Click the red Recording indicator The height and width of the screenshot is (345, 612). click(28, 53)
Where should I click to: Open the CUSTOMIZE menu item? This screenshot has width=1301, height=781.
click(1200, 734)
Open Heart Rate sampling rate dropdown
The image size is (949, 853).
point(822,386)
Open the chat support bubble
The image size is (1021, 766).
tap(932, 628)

**Tu tarea**
Di cuántas filas de arriba contienen la palabra "height". Contesta solo con el número.

**Resultado final**
2